Supplied information:
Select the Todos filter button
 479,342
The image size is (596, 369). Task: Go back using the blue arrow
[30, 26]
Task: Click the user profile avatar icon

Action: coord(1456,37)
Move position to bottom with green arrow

---

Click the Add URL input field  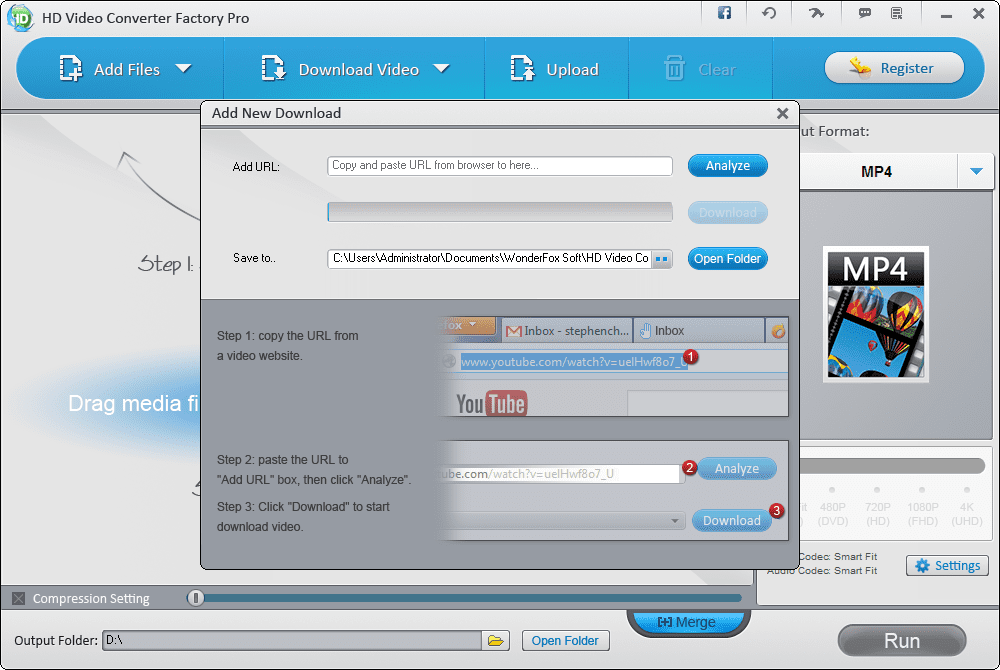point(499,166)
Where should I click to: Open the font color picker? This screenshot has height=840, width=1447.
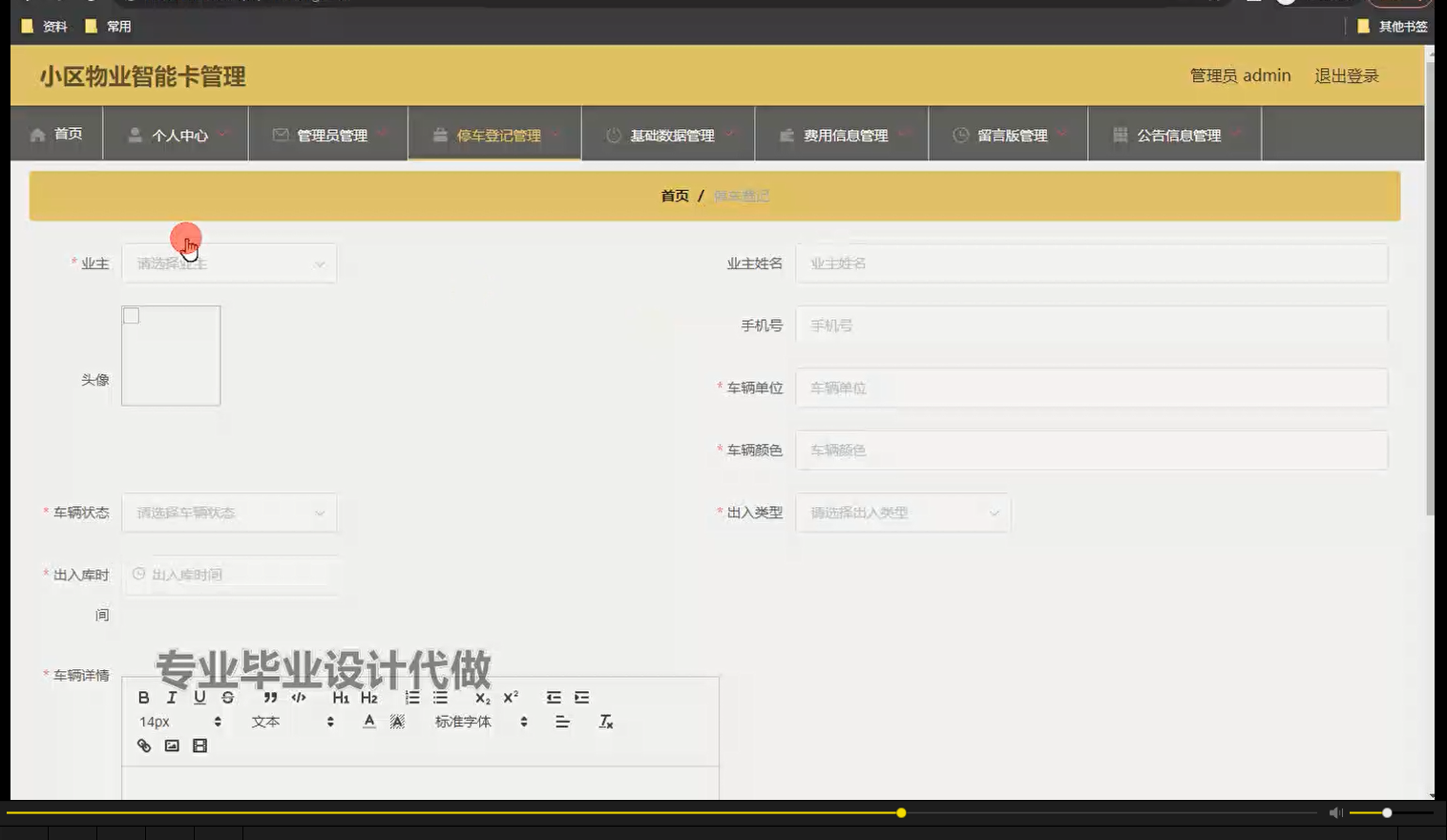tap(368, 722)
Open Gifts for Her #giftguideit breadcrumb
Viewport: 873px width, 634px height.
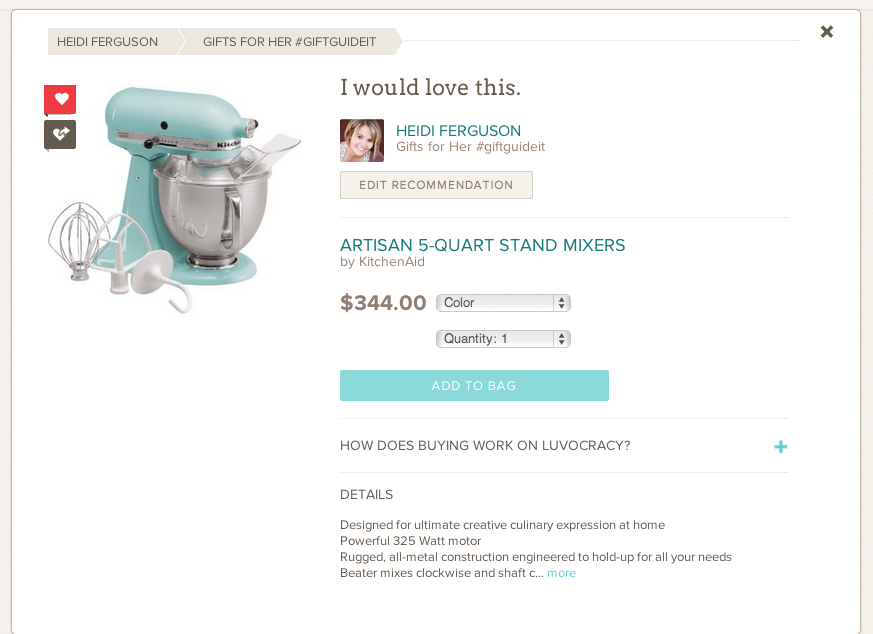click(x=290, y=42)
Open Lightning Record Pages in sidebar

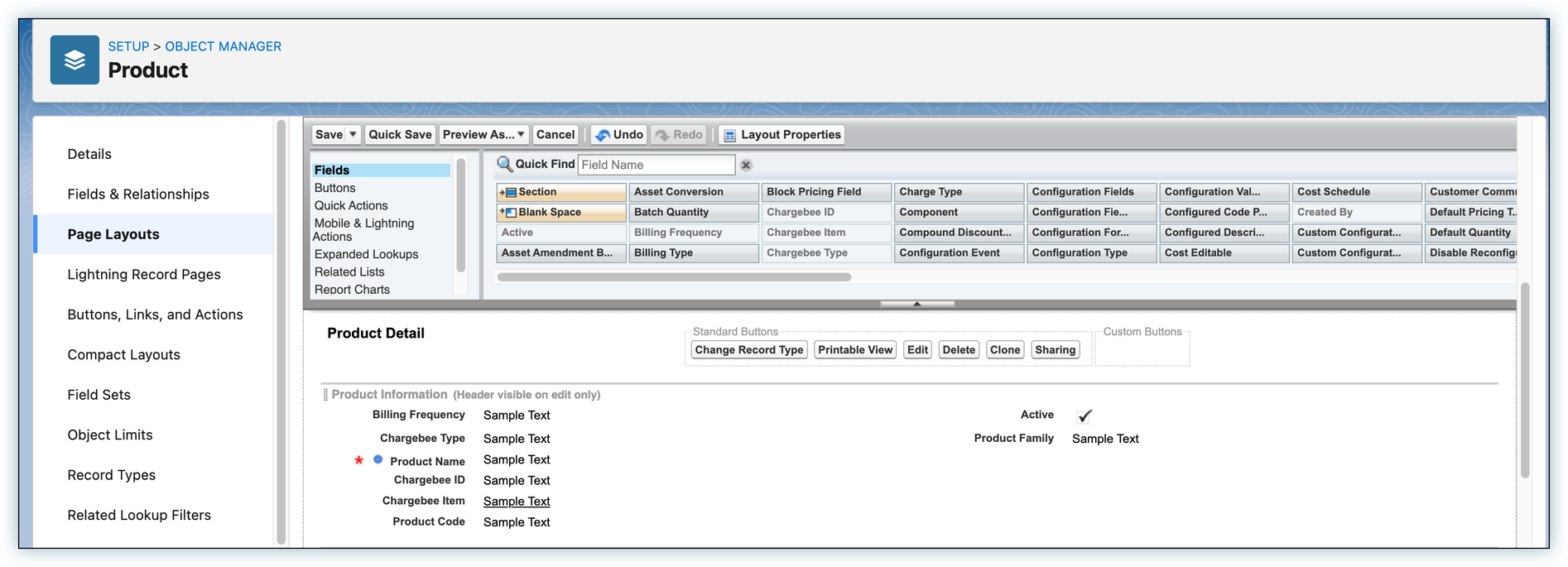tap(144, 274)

...

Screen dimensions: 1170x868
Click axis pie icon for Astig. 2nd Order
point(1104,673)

Work item:
Repeat, character for character, the lines of the material above from the line with "Select the Todos filter button" through the line with "Move position to bottom with green arrow".

Solution:
Select the Todos filter button
 479,342
The image size is (596, 369). Task: Go back using the blue arrow
[30, 26]
Task: Click the user profile avatar icon

Action: coord(1456,37)
Move position to bottom with green arrow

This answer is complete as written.